Ma è anche tra le più ostacolate: “Anche il Comitato europeo dei diritti sociali presso il Consiglio d’Europa ha riconosciuto in più occasioni (rispondendo anche a un ricorso presentato dalla Cgil) che in Italia viene violato il diritto delle donne alla salute per le difficoltà che incontrano nell’accedere all’Ivg, a causa dell’elevata presenza di obiettori di coscienza che, oltre a negare i diritti delle donne, penalizza anche medici e sanitari non obiettori, vittime di svantaggi lavorativi in termini di condizioni e carichi di lavoro, mansioni e opportunità di carriera”.

E c’è di più. Quello all’autodeterminazione e alla padronanza sul proprio corpo è un diritto riconosciuto dall’Europa. “Nei mesi scorsi anche il Parlamento europeo è intervenuto con una risoluzione che rimarca la necessità di garantire la libertà di scelta delle donne, sottolineando che l’obiezione di coscienza non debba più essere un ostacolo”.

Di affermazioni in difesa della maternità in questi giorni se ne sentono davvero tante. È bene allora ricordare che la denatalità in Italia non è affatto causata da una legge che dovrebbe garantire la libertà femminile.

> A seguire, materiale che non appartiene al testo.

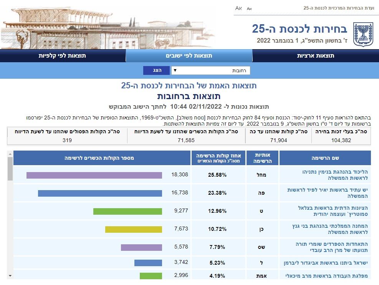Viewport: 379px width, 285px height.
Task: Select the תוצאות לפי ישובים tab
Action: 189,56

Le ragioni sono altre e vanno cercate nell'assai scarsa occupazione femminile, nel lavoro povero delle donne, nell’assenza di servizi per l’infanzia e per la non autosufficienza, nel permanere di una cultura patriarcale che scarica ancora in larga parte il lavoro di cura sulle spalle delle donne.

Al Governo e al ministero della Salute Cgil e Fp Cgil chiedono di:

  1. Garantire l’assunzione di personale non obiettore per garantire la piena applicazione della 194 in tutte le Regioni e strutture, sanzionando le amministrazioni inadempienti;
  2. Intervenire sulle Regioni affinché sia garantita a tutte le donne, in tempi certi, la possibilità di accedere alla Ivg farmacologica, anche in regime ambulatoriale;
  3. Predisporre anche all’interno del Pnrr un progetto straordinario di investimento sui consultori pubblici, nella direzione di un loro pieno potenziamento dal punto di vista infrastrutturale e del personale, per tutte le attività che per legge sono ad essi attribuite;
  4. Istituire un apposito tavolo di monitoraggio, aperto a tutti i soggetti istituzionali e sociali rappresentativi, sull’attuazione delle nuove Linee di indirizzo del ministero della Salute sul ricorso all’aborto farmacologico, nonché sulla presenza di personale obiettore di coscienza dettagliata per ogni struttura ospedaliera e ogni consultorio;
  5. Garantire la piena applicazione da parte delle Regioni, delle università e delle strutture sanitarie di quanto previsto dall’art. 15 della 194, ovvero la promozione della formazione e informazione del personale sanitario e ausiliario di tutti i percorsi di supporto e assistenza alla donna.

    “La 194 difende la vita, ricordano Confederazione e Categoria, ed è stata conquistata con la lotta e con il voto. Devono cessare tutti i comportamenti che violano questa legge e rendono inagibile nel nostro Paese questo diritto, così come più volte ammonito dall’Unione europea”.